Criado em 2013 pela Associação Alzheimer Portugal (alzheimerportugal.org/pt), com a colaboração da Sonae Sierra, o Café Memória é uma resposta adaptada de um conceito internacional que tem como parceiros a Fundação Montepio, a Fundação Calouste Gulbenkian e o Instituto de Ciências da Saúde da Universidade Católica Portuguesa.

«É um local de encontro para pessoas com problemas de memória ou demência e os seus cuidadores», diz a psicóloga Catarina Alvarez, coordenadora do projeto. «Uma resposta informal que procura que as pessoas partilhem experiências entre si e obtenham informação e suporte emocional. Não temos objetivos terapêuticos.»

Os encontros são mensais, em dez locais diferentes fora do ambiente hospitalar e institucional e têm a duração de duas horas. «Queremos passar a mensagem de que as pessoas com demência podem ir a locais onde todos vamos. Convidamo-los para um café, em ambiente informal. Estamos a reunir esforços para arrancar em mais locais no país», diz a especialista.

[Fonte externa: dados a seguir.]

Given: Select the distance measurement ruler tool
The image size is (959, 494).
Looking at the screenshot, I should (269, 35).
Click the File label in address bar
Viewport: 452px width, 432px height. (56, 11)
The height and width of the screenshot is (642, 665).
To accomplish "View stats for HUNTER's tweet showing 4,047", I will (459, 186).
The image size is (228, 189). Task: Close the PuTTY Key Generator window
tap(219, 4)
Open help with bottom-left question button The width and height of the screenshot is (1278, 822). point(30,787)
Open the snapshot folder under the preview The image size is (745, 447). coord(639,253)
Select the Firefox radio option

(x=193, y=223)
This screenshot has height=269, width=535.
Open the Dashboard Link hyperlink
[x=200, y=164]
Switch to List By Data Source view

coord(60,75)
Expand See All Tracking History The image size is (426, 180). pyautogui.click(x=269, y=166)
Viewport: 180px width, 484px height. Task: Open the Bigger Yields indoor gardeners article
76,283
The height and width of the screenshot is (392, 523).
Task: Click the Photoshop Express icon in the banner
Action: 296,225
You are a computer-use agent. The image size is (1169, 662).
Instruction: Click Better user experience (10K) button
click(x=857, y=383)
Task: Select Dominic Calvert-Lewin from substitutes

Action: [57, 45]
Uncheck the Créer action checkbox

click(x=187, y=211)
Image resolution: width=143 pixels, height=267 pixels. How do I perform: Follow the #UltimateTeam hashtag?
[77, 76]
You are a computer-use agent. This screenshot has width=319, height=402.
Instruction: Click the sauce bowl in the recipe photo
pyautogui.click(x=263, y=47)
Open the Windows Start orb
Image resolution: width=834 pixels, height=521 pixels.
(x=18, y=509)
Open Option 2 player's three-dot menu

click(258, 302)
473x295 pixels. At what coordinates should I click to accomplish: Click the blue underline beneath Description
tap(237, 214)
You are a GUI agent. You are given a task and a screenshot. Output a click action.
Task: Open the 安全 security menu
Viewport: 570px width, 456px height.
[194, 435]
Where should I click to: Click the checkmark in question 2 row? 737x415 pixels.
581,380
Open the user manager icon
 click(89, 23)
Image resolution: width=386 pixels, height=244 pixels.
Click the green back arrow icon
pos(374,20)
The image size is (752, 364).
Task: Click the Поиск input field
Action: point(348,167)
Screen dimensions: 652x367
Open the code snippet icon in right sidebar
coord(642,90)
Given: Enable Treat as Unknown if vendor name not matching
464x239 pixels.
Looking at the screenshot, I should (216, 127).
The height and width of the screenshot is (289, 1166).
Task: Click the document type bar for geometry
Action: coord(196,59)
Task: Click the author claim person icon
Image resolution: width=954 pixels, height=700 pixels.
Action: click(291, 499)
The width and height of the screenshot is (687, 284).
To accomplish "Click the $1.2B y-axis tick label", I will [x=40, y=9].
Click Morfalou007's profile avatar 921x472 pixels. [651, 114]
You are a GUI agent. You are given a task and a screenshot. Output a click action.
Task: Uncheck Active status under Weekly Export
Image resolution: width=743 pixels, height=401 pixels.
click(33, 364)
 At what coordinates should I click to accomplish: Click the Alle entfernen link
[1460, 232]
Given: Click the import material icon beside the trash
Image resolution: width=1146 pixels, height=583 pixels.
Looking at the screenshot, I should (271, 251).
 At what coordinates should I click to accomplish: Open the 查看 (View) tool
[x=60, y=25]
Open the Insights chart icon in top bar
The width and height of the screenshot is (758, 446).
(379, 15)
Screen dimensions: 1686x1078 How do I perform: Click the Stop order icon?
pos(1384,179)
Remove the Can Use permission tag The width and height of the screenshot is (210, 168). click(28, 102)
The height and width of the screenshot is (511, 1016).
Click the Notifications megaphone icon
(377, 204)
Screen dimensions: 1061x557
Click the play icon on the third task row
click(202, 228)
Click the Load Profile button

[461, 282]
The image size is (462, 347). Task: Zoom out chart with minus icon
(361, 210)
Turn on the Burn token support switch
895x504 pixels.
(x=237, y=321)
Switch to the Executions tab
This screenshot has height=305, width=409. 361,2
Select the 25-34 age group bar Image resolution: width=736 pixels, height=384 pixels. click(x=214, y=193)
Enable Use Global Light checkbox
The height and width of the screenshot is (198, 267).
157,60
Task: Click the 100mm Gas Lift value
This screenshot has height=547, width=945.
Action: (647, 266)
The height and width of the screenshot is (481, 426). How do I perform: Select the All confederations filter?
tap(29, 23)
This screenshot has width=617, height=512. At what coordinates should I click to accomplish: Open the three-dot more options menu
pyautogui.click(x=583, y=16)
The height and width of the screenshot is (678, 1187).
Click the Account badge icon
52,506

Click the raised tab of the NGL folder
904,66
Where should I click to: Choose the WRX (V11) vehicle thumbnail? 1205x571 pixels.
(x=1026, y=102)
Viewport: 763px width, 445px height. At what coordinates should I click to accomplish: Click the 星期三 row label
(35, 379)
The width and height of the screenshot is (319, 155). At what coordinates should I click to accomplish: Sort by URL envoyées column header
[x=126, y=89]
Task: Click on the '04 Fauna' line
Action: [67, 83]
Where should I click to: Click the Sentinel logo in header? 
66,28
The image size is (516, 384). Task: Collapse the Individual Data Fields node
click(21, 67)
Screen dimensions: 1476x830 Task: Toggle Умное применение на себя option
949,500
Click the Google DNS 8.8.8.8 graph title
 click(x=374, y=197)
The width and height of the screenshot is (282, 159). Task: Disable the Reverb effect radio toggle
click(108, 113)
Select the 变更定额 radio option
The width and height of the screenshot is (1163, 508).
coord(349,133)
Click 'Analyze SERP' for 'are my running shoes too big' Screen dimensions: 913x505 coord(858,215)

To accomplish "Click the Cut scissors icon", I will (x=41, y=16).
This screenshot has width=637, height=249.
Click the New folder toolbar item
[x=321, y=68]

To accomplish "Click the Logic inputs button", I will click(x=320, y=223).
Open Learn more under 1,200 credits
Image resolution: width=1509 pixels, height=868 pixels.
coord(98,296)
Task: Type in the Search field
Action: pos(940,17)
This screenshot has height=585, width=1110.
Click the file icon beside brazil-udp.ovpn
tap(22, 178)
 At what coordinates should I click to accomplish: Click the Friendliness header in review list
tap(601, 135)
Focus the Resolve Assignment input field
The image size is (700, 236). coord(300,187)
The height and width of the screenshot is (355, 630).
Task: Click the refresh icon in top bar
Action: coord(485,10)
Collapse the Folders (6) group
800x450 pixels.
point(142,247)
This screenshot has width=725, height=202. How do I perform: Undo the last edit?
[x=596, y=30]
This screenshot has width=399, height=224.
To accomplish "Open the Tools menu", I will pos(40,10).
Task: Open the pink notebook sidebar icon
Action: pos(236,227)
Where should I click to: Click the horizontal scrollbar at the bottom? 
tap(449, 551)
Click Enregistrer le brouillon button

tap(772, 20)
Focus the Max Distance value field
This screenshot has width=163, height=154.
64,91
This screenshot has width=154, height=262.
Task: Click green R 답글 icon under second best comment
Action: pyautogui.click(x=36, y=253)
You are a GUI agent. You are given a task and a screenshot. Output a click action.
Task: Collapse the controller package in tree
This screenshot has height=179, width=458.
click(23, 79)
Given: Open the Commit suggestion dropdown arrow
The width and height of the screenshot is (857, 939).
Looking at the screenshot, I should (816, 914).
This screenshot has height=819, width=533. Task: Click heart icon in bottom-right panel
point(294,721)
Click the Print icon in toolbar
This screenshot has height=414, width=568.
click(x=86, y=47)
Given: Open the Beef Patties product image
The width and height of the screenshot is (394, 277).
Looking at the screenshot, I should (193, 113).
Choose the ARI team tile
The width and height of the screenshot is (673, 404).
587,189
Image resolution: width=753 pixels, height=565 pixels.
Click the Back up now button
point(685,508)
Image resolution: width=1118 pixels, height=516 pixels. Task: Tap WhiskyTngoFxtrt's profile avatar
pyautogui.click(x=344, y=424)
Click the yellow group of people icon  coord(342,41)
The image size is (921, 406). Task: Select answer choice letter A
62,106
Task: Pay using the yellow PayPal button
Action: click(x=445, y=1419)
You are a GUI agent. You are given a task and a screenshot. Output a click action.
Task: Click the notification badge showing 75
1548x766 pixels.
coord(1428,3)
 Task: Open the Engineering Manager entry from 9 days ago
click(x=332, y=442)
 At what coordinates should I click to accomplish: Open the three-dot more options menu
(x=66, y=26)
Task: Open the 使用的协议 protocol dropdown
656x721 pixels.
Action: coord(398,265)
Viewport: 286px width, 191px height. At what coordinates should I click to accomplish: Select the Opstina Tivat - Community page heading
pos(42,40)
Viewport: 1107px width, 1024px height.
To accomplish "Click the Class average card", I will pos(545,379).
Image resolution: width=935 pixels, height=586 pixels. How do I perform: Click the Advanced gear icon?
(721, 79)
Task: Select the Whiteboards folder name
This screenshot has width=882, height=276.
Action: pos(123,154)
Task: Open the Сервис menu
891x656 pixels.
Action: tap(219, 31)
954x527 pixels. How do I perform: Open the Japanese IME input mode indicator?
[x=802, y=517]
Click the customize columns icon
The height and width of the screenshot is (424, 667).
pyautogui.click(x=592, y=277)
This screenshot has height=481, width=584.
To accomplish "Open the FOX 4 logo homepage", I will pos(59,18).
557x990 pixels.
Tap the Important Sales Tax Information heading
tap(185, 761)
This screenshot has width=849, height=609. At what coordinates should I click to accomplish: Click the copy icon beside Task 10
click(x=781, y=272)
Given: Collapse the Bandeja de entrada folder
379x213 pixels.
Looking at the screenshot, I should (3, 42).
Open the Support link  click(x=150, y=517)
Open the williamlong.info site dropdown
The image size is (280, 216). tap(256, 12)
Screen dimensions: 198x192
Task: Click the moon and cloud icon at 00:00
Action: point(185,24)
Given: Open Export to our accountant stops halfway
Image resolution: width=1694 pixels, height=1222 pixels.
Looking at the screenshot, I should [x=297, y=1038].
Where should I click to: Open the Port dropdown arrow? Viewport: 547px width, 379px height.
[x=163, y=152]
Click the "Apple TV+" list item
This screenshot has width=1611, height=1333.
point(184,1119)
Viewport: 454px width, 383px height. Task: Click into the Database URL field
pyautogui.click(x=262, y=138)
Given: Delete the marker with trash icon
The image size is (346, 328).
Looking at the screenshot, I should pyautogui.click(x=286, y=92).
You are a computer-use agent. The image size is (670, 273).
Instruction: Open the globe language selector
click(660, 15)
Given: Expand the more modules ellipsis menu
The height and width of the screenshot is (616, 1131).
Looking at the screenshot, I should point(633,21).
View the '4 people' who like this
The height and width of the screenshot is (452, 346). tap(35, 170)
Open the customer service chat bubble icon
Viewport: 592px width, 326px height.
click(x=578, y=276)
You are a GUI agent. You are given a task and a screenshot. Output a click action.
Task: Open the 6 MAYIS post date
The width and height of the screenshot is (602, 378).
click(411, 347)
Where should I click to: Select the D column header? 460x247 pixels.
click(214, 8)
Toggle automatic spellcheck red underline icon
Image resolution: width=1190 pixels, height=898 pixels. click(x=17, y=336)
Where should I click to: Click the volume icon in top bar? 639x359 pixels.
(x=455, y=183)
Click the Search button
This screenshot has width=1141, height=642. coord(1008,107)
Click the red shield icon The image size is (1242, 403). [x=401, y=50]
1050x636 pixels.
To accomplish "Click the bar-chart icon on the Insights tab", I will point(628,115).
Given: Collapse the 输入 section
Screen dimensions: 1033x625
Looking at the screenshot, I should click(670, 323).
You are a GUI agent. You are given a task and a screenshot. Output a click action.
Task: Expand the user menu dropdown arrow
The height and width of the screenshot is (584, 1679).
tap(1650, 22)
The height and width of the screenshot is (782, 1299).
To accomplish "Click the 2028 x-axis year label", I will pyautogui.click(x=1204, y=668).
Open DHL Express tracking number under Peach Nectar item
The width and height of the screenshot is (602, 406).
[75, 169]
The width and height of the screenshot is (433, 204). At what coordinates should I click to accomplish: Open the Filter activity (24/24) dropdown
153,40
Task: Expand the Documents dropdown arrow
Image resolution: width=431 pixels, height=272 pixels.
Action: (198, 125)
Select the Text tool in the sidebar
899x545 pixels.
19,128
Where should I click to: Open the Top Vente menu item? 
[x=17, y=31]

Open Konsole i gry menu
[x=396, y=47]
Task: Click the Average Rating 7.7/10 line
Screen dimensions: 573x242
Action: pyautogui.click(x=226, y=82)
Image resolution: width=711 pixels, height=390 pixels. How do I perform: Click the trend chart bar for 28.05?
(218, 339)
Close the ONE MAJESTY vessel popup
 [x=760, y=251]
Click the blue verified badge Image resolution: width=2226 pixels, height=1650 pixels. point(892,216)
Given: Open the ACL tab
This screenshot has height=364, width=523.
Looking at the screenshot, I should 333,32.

Desde o arranque, o projeto já formou mais de duzentos voluntários. As sessões são dinamizadas por dois técnicos (psicólogos, enfermeiros, fisioterapeutas, assistentes sociais, terapeutas ocupacionais, entre outros). Os próximos Cafés Memória decorrem a 8 de outubro, no Museu de São Roque, em Lisboa, no café A Brasileira, em Braga, e no Espaço Atmosfera, no Porto. Informações em www.cafememoria.pt.